:: RECORDED DATA ::
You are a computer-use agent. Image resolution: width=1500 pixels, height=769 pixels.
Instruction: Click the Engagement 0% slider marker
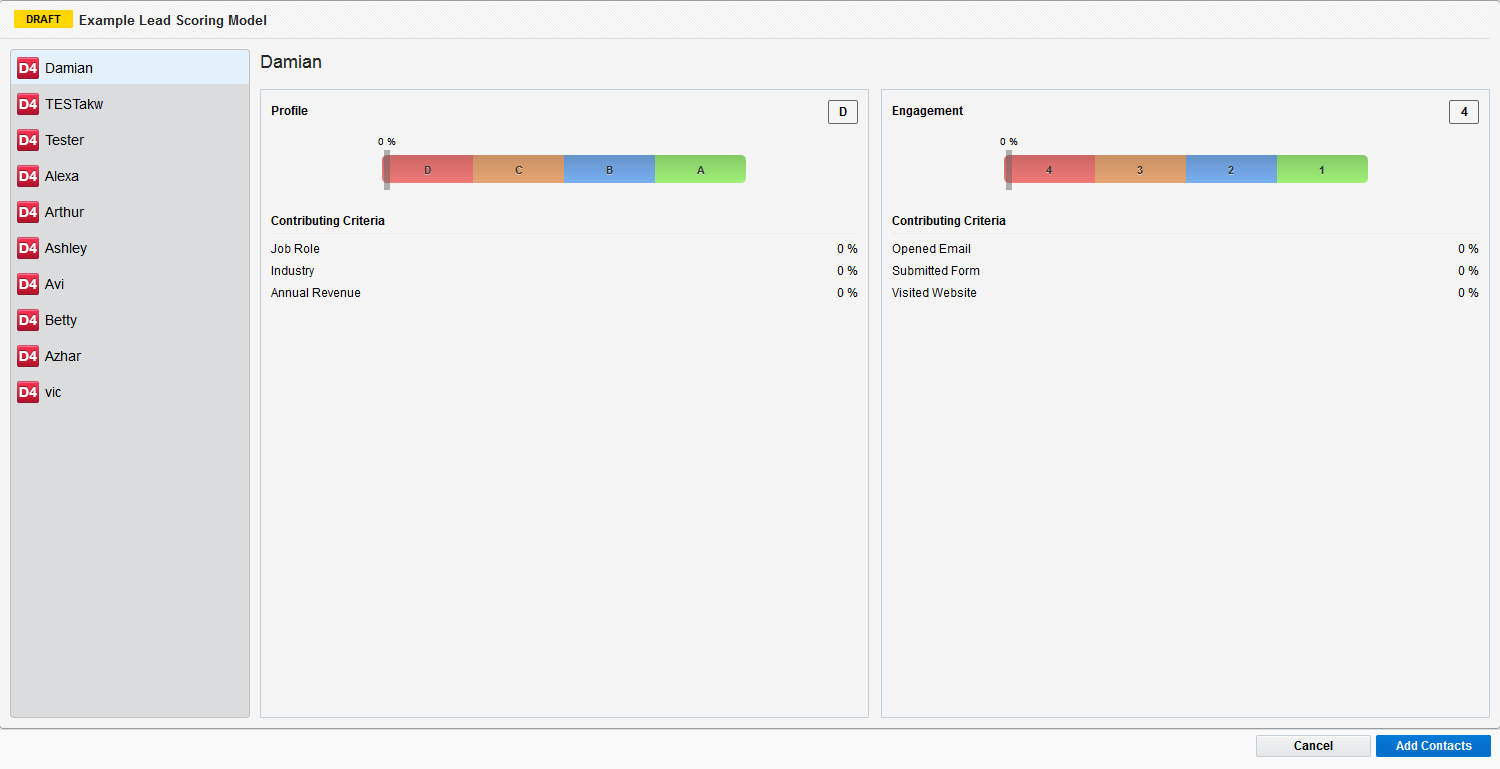(x=1009, y=169)
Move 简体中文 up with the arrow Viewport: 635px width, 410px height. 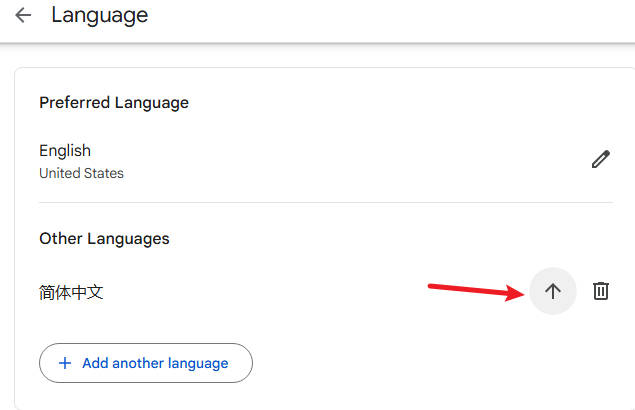click(553, 291)
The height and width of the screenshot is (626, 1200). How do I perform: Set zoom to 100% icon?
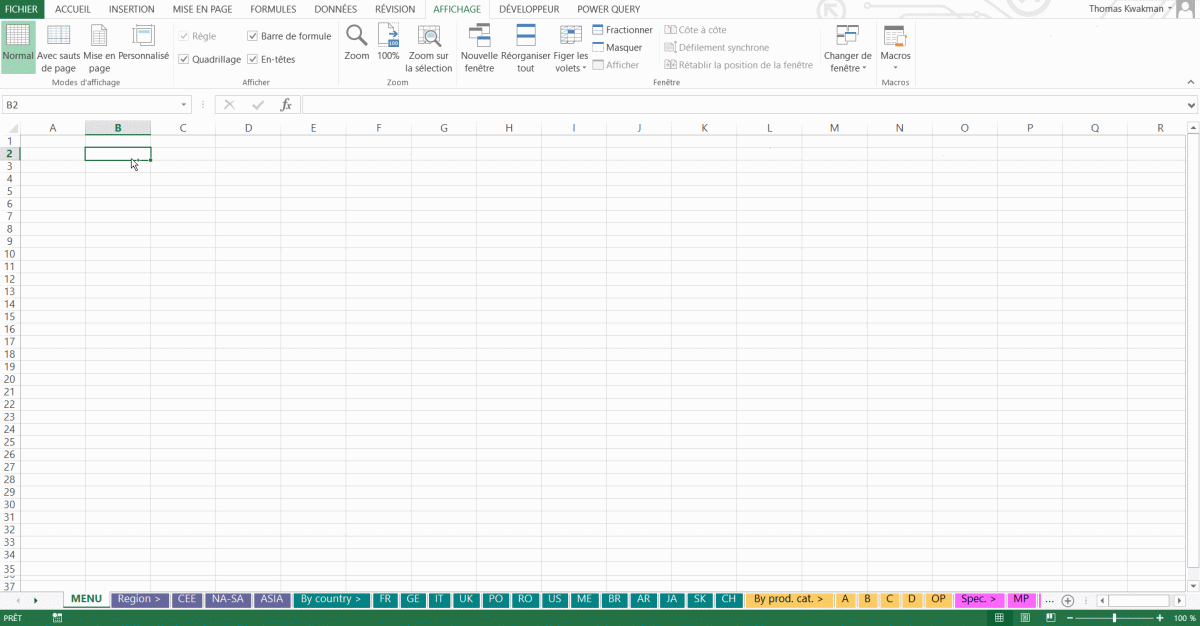[388, 37]
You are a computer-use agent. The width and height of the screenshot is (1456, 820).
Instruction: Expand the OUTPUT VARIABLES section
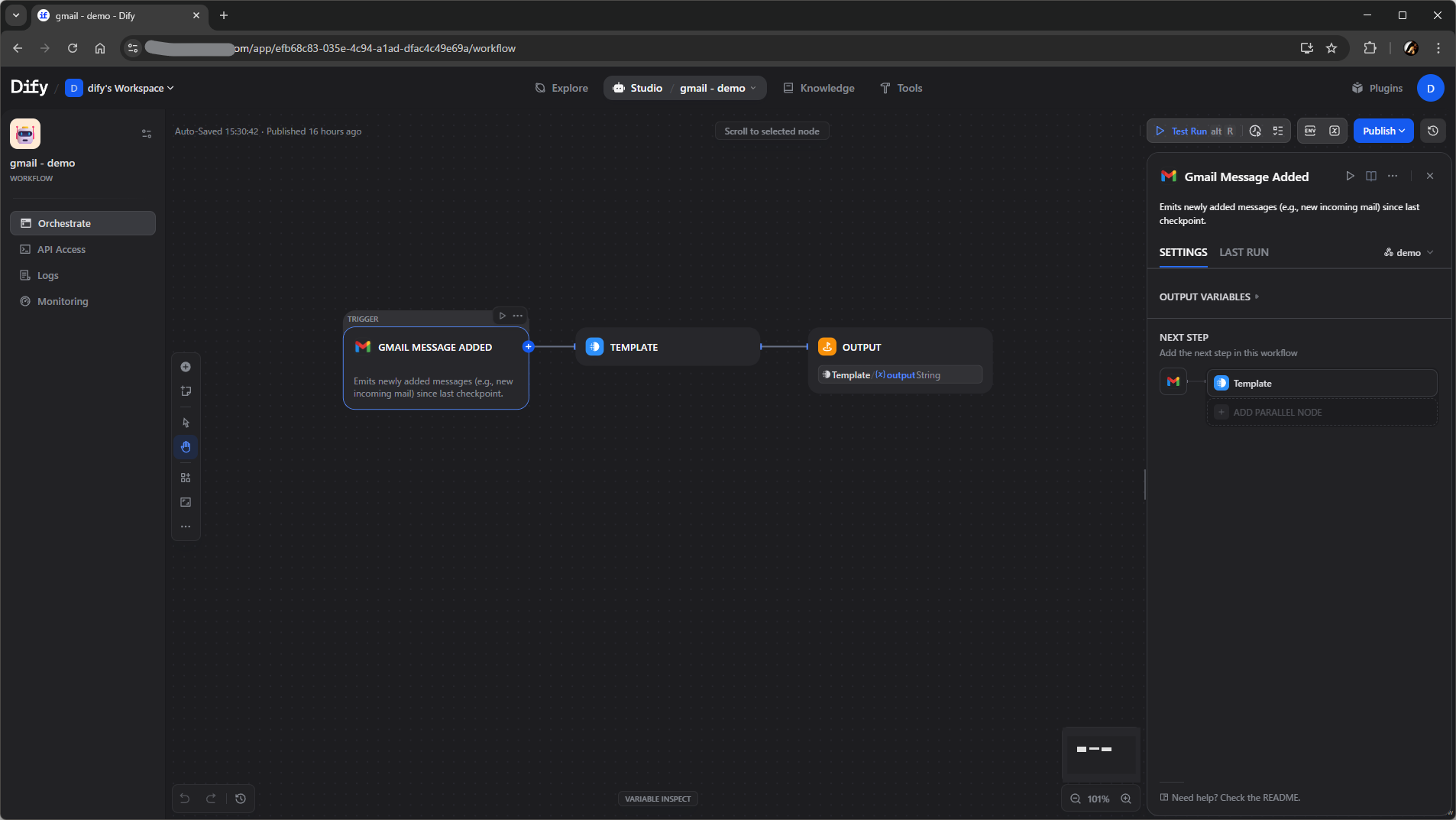tap(1208, 297)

:: THE TASK ::
Using the listing above, copy every line from the line containing "You are a computer-use agent. The" through the last one, both included, and no other lines. Pictures stay out.

:: RESPONSE AREA ::
You are a computer-use agent. The width and height of the screenshot is (1456, 820).
Instruction: Expand the OUTPUT VARIABLES section
tap(1208, 297)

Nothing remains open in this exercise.